Mi riferivo alla meravigliosa aria di Leporello che è un vero e proprio elenco di conquiste: «Madamina, il catalogo è questo
Delle belle che amò il padron mio;
un catalogo egli è che ho fatt’io;
Osservate, leggete con me.
In Italia seicentoquaranta;
In Alemagna duecento e trentuna;
Cento in Francia, in Turchia novantuna;
Ma in Ispagna son già mille e tre.
V’han fra queste contadine,
Cameriere, cittadine,
V’han contesse, baronesse,
Marchesane, principesse.
E v’han donne d’ogni grado,
D’ogni forma, d’ogni età.
…
Delle vecchie fa conquista
Pel piacer di porle in lista;
Sua passion predominante
È la giovin principiante.
Non si picca - se sia ricca,
Se sia brutta, se sia bella;
Purché porti la gonnella,
Voi sapete quel che fa».
Per quest’aria, indecente e sessista per i parametri d’oggi, evocavo il rischio della cancel culture.

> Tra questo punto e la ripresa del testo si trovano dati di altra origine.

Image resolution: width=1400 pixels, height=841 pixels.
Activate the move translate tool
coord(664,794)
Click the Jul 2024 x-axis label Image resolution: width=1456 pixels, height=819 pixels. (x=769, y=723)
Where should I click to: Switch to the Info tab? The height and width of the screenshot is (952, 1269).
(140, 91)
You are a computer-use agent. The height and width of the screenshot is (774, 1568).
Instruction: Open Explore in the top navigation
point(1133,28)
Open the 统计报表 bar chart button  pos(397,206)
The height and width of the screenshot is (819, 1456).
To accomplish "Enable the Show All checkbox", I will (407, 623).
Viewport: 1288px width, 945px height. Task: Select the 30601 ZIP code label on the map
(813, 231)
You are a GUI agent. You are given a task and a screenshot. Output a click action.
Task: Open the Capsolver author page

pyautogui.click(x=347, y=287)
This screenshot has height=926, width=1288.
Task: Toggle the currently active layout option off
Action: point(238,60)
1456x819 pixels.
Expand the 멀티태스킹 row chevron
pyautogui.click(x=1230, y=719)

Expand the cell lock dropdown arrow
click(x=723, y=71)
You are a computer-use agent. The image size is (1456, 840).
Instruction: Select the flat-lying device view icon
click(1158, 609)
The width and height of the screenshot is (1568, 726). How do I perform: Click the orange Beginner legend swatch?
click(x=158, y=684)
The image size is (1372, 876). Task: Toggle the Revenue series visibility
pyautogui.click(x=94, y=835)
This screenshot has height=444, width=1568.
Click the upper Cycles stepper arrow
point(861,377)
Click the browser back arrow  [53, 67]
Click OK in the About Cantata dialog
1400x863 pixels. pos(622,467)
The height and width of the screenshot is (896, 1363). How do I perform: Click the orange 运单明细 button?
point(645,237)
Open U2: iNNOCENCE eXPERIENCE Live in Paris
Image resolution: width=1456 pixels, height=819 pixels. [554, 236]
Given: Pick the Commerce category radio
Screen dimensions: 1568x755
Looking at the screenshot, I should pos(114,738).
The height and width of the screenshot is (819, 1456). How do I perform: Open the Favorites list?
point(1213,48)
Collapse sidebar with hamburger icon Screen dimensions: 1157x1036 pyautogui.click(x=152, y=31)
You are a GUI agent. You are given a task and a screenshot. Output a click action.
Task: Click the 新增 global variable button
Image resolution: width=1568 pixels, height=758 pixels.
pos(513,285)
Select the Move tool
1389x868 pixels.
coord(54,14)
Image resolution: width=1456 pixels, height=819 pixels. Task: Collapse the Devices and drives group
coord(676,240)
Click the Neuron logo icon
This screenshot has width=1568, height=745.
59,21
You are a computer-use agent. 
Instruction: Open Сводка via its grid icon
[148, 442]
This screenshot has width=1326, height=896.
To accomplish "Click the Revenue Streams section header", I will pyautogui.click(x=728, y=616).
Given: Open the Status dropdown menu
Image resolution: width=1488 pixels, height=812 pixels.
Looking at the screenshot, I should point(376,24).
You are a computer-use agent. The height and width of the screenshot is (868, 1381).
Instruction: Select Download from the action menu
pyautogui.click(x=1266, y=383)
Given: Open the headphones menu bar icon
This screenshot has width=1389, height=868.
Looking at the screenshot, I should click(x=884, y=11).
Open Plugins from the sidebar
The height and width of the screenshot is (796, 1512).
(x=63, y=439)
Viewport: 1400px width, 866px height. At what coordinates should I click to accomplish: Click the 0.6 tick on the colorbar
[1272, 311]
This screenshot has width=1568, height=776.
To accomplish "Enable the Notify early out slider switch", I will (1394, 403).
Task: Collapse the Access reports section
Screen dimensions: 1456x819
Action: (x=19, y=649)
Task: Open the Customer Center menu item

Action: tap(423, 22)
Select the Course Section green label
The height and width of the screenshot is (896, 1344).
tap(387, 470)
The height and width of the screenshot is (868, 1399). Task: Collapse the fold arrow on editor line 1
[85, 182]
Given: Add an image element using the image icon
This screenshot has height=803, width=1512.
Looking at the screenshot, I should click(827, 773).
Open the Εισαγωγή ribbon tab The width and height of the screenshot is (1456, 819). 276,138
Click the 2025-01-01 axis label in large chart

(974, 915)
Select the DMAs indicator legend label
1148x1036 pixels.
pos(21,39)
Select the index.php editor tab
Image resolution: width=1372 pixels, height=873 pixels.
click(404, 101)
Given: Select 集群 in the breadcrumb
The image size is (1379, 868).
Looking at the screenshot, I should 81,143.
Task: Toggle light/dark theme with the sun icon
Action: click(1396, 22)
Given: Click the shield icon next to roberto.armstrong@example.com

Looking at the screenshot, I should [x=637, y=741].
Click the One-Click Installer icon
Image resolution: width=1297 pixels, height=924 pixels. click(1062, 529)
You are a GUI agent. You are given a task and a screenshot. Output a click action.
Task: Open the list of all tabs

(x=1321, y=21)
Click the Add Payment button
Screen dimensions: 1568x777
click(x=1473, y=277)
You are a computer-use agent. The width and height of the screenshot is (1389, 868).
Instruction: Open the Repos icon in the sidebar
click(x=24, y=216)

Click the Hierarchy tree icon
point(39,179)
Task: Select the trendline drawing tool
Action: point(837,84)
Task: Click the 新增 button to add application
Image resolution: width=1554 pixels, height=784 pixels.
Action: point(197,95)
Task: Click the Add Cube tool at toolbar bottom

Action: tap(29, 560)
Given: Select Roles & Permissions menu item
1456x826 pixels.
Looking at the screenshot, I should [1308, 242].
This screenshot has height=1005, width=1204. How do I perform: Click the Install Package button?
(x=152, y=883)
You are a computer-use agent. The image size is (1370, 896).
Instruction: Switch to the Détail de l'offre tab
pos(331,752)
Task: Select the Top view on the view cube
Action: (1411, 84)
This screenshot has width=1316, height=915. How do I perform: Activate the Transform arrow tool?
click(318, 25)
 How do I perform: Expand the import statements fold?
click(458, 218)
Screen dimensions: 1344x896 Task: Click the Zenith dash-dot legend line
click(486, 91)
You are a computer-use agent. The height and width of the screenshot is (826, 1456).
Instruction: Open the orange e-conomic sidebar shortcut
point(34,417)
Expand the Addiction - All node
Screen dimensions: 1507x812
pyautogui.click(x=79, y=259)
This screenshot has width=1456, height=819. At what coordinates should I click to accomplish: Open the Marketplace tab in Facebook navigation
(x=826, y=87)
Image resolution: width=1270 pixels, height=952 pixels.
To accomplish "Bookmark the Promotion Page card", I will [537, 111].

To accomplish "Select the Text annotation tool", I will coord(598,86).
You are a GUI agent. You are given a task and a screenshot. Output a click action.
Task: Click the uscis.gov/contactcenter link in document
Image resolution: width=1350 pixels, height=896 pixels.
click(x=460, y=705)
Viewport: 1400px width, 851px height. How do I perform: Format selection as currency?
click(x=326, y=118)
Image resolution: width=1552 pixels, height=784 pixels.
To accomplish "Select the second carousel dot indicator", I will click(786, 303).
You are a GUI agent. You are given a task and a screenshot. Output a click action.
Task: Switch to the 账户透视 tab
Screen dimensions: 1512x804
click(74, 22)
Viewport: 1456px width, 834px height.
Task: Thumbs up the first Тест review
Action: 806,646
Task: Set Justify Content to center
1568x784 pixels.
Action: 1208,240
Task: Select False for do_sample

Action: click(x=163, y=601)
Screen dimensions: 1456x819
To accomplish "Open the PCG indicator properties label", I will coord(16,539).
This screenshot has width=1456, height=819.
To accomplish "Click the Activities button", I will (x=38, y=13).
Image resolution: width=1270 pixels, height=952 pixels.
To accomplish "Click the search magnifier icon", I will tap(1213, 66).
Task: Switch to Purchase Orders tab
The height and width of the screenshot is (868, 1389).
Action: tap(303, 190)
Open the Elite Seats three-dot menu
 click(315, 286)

D’altra parte, la Sciandivasci forse ricorda che al Maggio musicale fiorentino, con il consenso del Sindaco musicista Nardella, fu messa in scena, nel 2018, una Carmen con la censura e trasformazione del finale per evitare la rappresentazione del femminicidio, ovvero l’omicidio di una zingara. L’aria del catalogo di Leporello, scritta da Lorenzo da Ponte, che io ho mimato grossolanamente, oggi sarebbe improponibile e potrebbe diventare l’elenco delle invitate a un ballo per i diciotto anni. Questa era la situazione, e mi dispiace, non per assolvermi, che la Sciandivasci non lo abbia capito. Forse perché non ama approfondire. Infatti sul finale dell’opera, con il gran rifiuto libertario di Don Giovanni, la Sciandivasci scrive: «è in nome di quella libertà che Don Giovanni va all’inferno, opponendosi a suo padre che gli dice: "pentiti scellerato". Come si fa a non stare dalla parte di Don Giovanni?». Infatti la ribellione al padre è un topos letterario. Peccato che a chiedere a Don Giovanni di pentirsi non sia suo padre ma il Commendatore, fantasma minaccioso del padre di Donna Anna,ucciso da Don Giovanni dopo aver tentato di stuprargli la figlia. Difficile non stare dalla parte del Commendatore, in superficie; ma, penetrando lo spirito dissacratorio di Don Giovanni, si può capire altro, e basta vedere come Mozart descrive il convenzionale promesso sposo di Donna Anna, Ottavio. Stare dalla parte del cattivo è difficile, e non voglio chiederlo alla Sciandivasci.